--- Begin EXTRACTED MATERIAL ---

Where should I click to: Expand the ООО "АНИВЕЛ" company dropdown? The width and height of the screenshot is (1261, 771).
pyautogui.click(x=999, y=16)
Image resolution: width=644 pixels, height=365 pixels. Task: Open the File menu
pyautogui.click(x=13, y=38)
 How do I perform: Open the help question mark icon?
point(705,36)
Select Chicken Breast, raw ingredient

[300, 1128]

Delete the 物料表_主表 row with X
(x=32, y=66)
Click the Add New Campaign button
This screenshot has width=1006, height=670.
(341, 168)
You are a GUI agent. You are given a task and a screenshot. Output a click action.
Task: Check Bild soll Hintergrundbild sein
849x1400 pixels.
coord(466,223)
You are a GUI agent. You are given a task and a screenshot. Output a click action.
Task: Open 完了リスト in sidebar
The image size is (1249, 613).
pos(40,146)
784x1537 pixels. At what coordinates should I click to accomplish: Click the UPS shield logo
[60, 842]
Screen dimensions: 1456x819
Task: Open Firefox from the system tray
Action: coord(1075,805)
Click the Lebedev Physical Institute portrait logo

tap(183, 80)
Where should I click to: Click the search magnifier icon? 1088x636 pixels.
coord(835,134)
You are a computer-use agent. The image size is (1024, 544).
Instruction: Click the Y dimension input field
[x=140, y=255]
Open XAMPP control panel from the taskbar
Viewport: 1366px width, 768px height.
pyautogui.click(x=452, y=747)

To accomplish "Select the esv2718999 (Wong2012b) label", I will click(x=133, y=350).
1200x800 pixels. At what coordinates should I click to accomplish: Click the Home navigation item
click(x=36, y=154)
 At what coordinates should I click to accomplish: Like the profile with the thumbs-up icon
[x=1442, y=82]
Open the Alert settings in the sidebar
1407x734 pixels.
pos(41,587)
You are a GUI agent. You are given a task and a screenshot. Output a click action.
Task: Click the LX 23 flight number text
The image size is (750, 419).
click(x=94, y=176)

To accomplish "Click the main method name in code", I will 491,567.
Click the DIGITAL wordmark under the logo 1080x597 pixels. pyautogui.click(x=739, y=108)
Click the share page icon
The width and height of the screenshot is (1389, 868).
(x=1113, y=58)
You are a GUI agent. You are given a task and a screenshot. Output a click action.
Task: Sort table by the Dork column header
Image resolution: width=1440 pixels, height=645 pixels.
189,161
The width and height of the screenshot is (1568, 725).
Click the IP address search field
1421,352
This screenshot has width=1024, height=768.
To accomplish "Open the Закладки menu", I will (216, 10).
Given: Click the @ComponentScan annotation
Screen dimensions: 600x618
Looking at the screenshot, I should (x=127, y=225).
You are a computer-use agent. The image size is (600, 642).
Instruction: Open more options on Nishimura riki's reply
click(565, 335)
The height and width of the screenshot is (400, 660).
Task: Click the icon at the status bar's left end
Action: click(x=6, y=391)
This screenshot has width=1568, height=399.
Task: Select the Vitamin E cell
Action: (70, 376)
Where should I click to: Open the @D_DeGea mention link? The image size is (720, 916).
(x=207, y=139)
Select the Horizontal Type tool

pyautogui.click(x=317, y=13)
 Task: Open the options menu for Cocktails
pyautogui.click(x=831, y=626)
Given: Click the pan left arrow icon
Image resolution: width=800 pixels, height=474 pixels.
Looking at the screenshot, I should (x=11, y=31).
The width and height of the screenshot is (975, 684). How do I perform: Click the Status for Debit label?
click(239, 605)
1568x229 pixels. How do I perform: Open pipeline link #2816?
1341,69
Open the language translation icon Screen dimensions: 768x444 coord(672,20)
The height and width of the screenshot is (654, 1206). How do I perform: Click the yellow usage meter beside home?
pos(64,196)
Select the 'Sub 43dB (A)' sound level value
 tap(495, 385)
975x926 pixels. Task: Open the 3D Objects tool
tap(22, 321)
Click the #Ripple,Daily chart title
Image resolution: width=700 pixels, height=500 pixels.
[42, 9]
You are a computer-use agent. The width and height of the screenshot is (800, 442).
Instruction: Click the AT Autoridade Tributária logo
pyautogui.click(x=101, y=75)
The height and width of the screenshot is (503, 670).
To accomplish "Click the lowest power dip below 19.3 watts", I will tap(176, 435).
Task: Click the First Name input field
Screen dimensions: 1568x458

--- End EXTRACTED MATERIAL ---

GIVEN EXERCISE: Could you repeat the rows above, substituting "GUI assistant" for "GUI agent" in every row and changing nothing else?

RESPONSE TO THE TASK:
Where should I click to: Expand the ООО "АНИВЕЛ" company dropdown? The width and height of the screenshot is (1261, 771).
pyautogui.click(x=999, y=16)
Image resolution: width=644 pixels, height=365 pixels. Task: Open the File menu
pyautogui.click(x=13, y=38)
 How do I perform: Open the help question mark icon?
point(705,36)
Select Chicken Breast, raw ingredient

[300, 1128]

Delete the 物料表_主表 row with X
(x=32, y=66)
Click the Add New Campaign button
This screenshot has width=1006, height=670.
(341, 168)
You are a GUI assistant. You are given a task and a screenshot. Output a click action.
Task: Check Bild soll Hintergrundbild sein
849x1400 pixels.
coord(466,223)
You are a GUI assistant. You are given a task and a screenshot. Output a click action.
Task: Open 完了リスト in sidebar
The image size is (1249, 613).
pos(40,146)
784x1537 pixels. At what coordinates should I click to accomplish: Click the UPS shield logo
[60, 842]
Screen dimensions: 1456x819
Task: Open Firefox from the system tray
Action: coord(1075,805)
Click the Lebedev Physical Institute portrait logo

tap(183, 80)
Where should I click to: Click the search magnifier icon? 1088x636 pixels.
coord(835,134)
You are a computer-use agent. The image size is (1024, 544).
Instruction: Click the Y dimension input field
[x=140, y=255]
Open XAMPP control panel from the taskbar
Viewport: 1366px width, 768px height.
pyautogui.click(x=452, y=747)

To accomplish "Select the esv2718999 (Wong2012b) label", I will click(x=133, y=350).
1200x800 pixels. At what coordinates should I click to accomplish: Click the Home navigation item
click(x=36, y=154)
 At what coordinates should I click to accomplish: Like the profile with the thumbs-up icon
[x=1442, y=82]
Open the Alert settings in the sidebar
1407x734 pixels.
pos(41,587)
You are a GUI assistant. You are given a task and a screenshot. Output a click action.
Task: Click the LX 23 flight number text
The image size is (750, 419).
click(x=94, y=176)

To accomplish "Click the main method name in code", I will 491,567.
Click the DIGITAL wordmark under the logo 1080x597 pixels. pyautogui.click(x=739, y=108)
Click the share page icon
The width and height of the screenshot is (1389, 868).
(x=1113, y=58)
You are a GUI assistant. You are given a task and a screenshot. Output a click action.
Task: Sort table by the Dork column header
Image resolution: width=1440 pixels, height=645 pixels.
189,161
The width and height of the screenshot is (1568, 725).
Click the IP address search field
1421,352
This screenshot has width=1024, height=768.
To accomplish "Open the Закладки menu", I will (216, 10).
Given: Click the @ComponentScan annotation
Screen dimensions: 600x618
Looking at the screenshot, I should (x=127, y=225).
You are a computer-use agent. The image size is (600, 642).
Instruction: Open more options on Nishimura riki's reply
click(565, 335)
The height and width of the screenshot is (400, 660).
Task: Click the icon at the status bar's left end
Action: click(x=6, y=391)
This screenshot has width=1568, height=399.
Task: Select the Vitamin E cell
Action: (70, 376)
Where should I click to: Open the @D_DeGea mention link? The image size is (720, 916).
(x=207, y=139)
Select the Horizontal Type tool

pyautogui.click(x=317, y=13)
 Task: Open the options menu for Cocktails
pyautogui.click(x=831, y=626)
Given: Click the pan left arrow icon
Image resolution: width=800 pixels, height=474 pixels.
Looking at the screenshot, I should (x=11, y=31).
The width and height of the screenshot is (975, 684). How do I perform: Click the Status for Debit label?
click(239, 605)
1568x229 pixels. How do I perform: Open pipeline link #2816?
1341,69
Open the language translation icon Screen dimensions: 768x444 coord(672,20)
The height and width of the screenshot is (654, 1206). How do I perform: Click the yellow usage meter beside home?
pos(64,196)
Select the 'Sub 43dB (A)' sound level value
 tap(495, 385)
975x926 pixels. Task: Open the 3D Objects tool
tap(22, 321)
Click the #Ripple,Daily chart title
Image resolution: width=700 pixels, height=500 pixels.
[42, 9]
You are a computer-use agent. The width and height of the screenshot is (800, 442).
Instruction: Click the AT Autoridade Tributária logo
pyautogui.click(x=101, y=75)
The height and width of the screenshot is (503, 670).
To accomplish "Click the lowest power dip below 19.3 watts", I will tap(176, 435).
Task: Click the First Name input field
Screen dimensions: 1568x458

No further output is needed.